MMSET regulates histone H4K20 methylation and 53BP1 accumulation at DNA damage sites

p53-binding protein 1 (53BP1) is known to be an important mediator of the DNA-damage response1, with di-methylation of histone H4 lysine 20 (H4K20me2) critical to the recruitment of 53BP1 to double strand breaks (DSBs)2,3. However, it is not clear how 53BP1 is specifically targeted to the sites of DNA damage, since the overall level of H4K20me2 does not seem to increase following DNA damage. It has been proposed that DNA breaks may cause exposure of methylated H4K20 previously buried within the chromosome, however experimental evidence for such a model is lacking. Here we found that H4K20 methylation actually increases locally upon the induction of DSBs and that methylation of H4K20 at DSBs is mediated by the histone methyltransferase (HMT) MMSET (also known as NSD2 or WHSC1).
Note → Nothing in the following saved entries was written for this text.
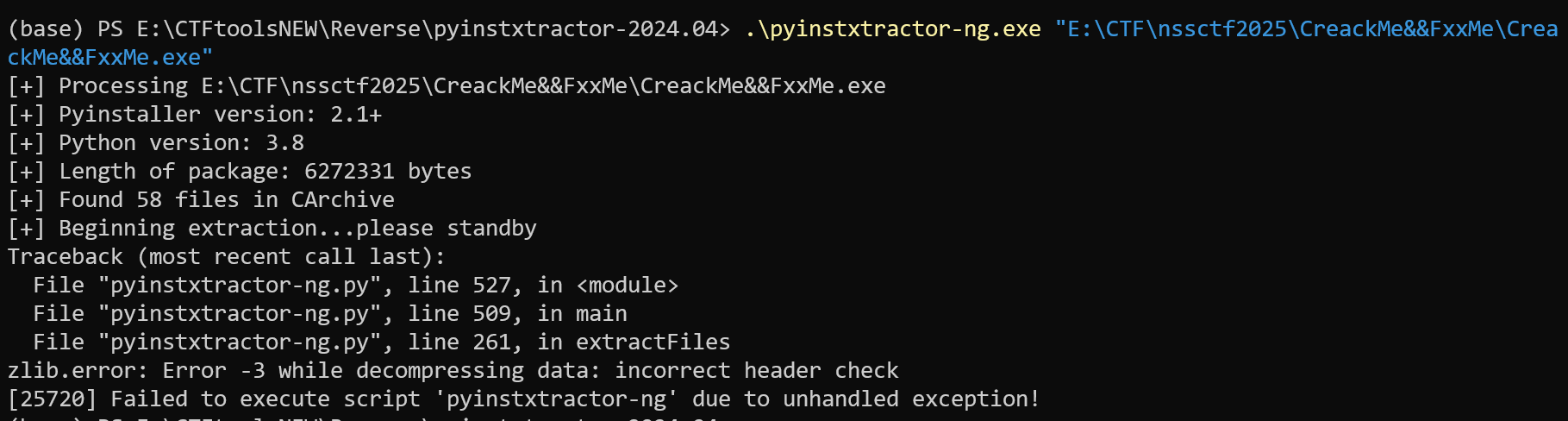Click the traceback entry for line 527
The height and width of the screenshot is (421, 1568).
coord(355,285)
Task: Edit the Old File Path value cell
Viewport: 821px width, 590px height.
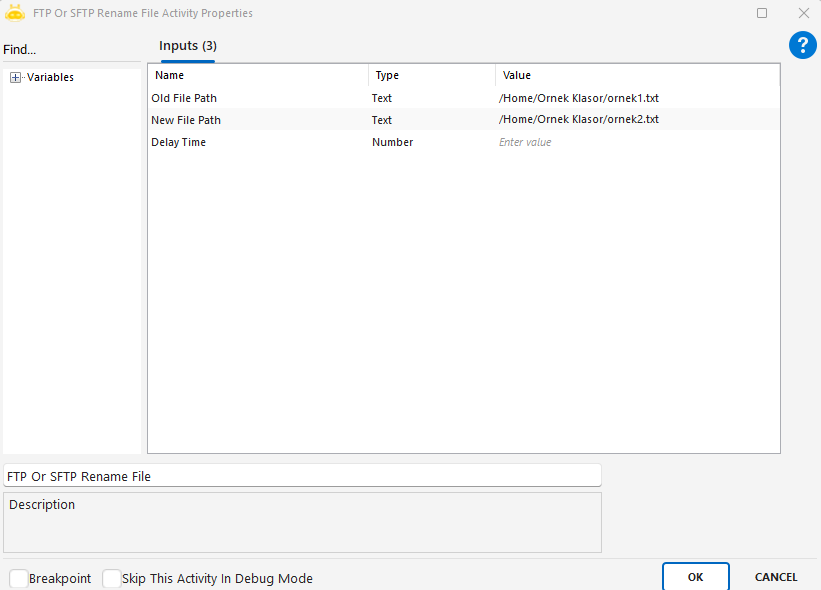Action: coord(636,98)
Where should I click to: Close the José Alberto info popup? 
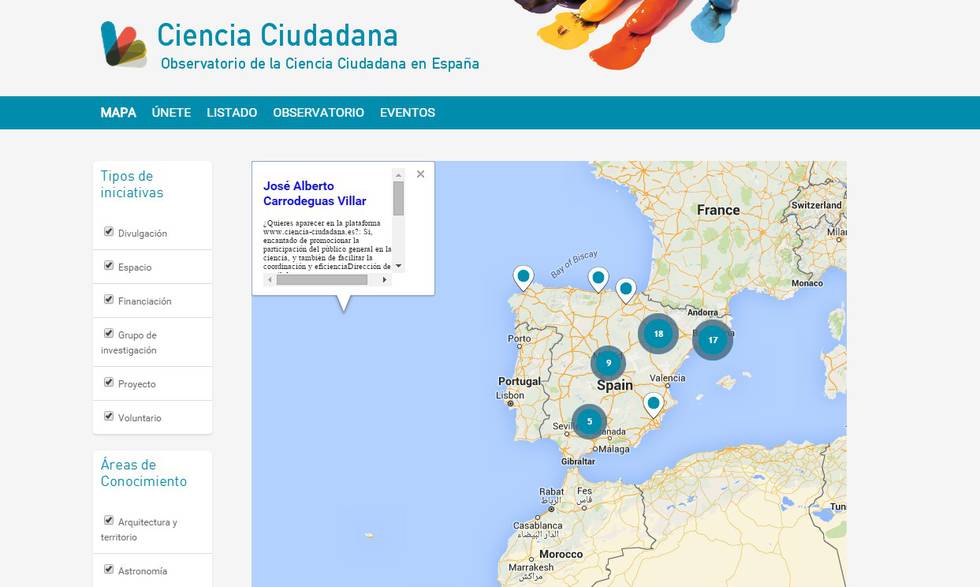[420, 174]
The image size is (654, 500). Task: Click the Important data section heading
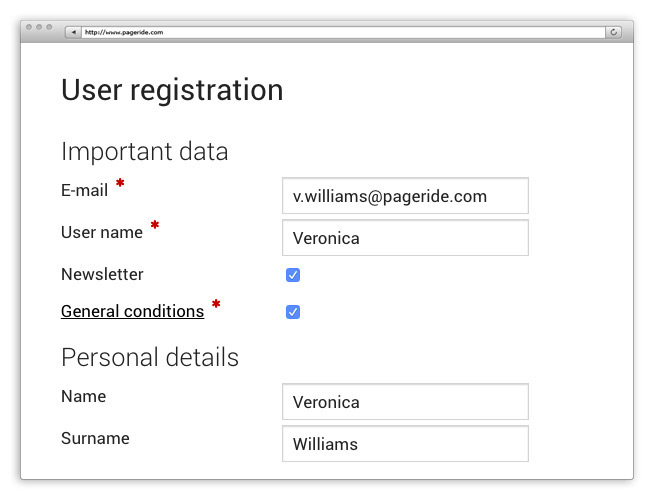pyautogui.click(x=145, y=151)
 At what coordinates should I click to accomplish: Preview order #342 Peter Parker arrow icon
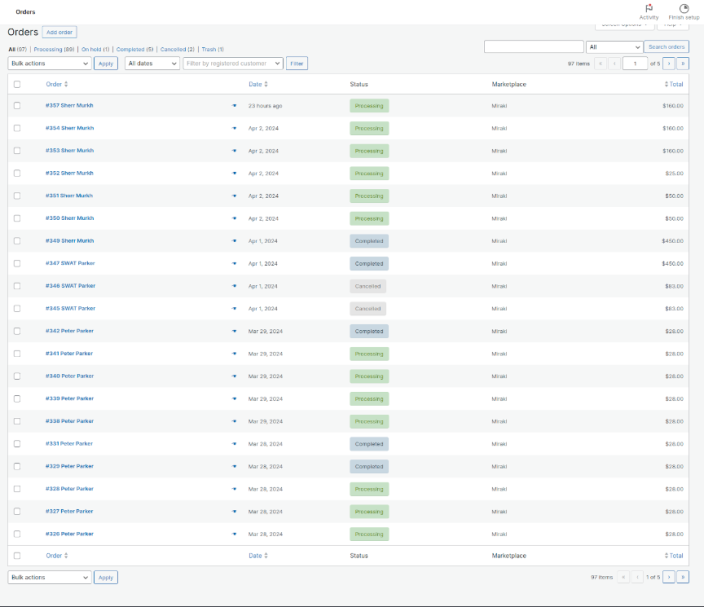[235, 331]
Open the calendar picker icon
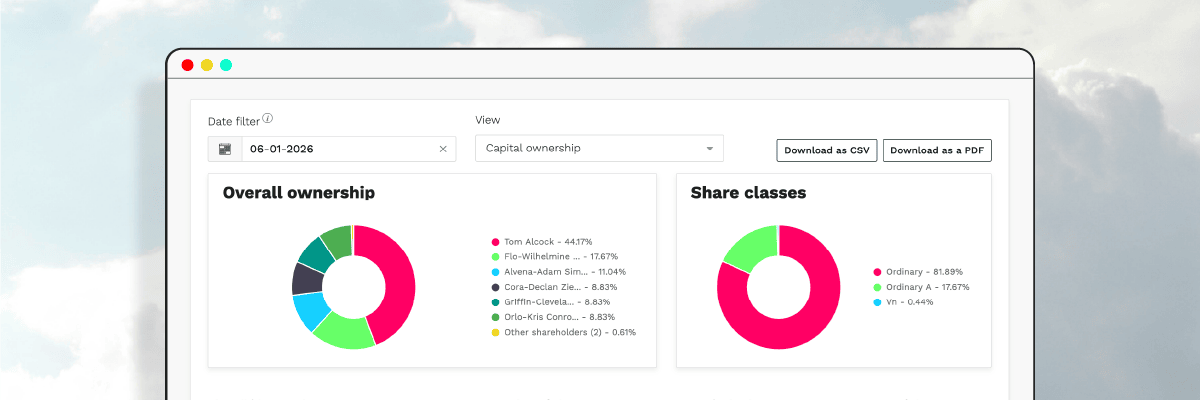This screenshot has width=1200, height=400. point(225,149)
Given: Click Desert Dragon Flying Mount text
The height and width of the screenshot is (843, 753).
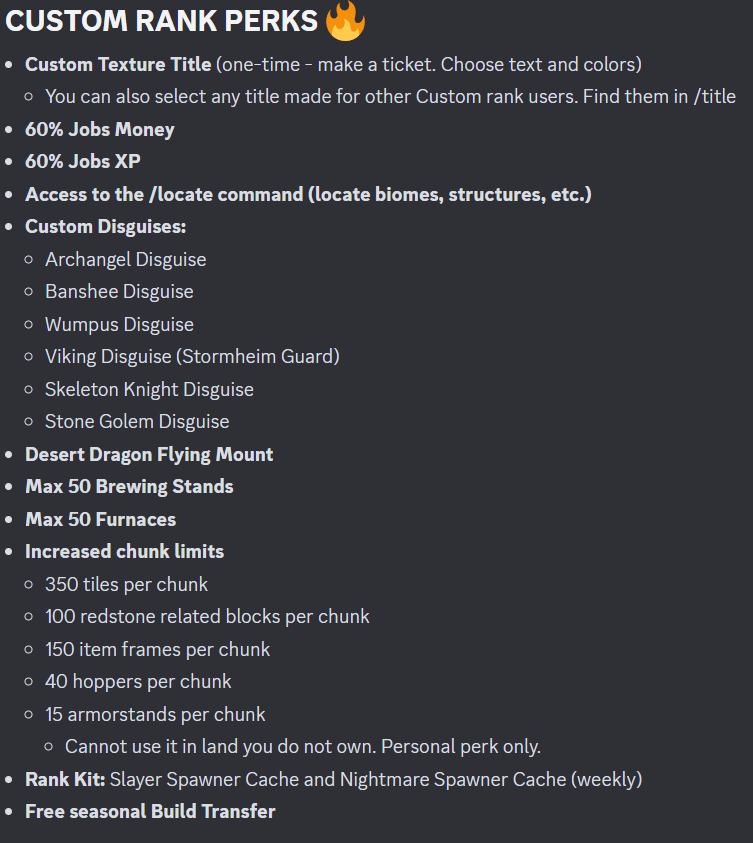Looking at the screenshot, I should click(x=149, y=455).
Downregulation of MMSET significantly decreases H4K20 methylation at DSBs and the subsequent accumulation of 53BP1. We further found that the recruitment of MMSET to DSBs requires the γH2AX-MDC1 pathway, specifically the interaction between the MDC1 BRCT domain and phosphorylated Ser102 of MMSET. Thus, we propose that a pathway involving γH2AX-MDC1-MMSET regulates the induction of H4K20 methylation on histones around DSBs which, in turn, facilitates 53BP1 recruitment.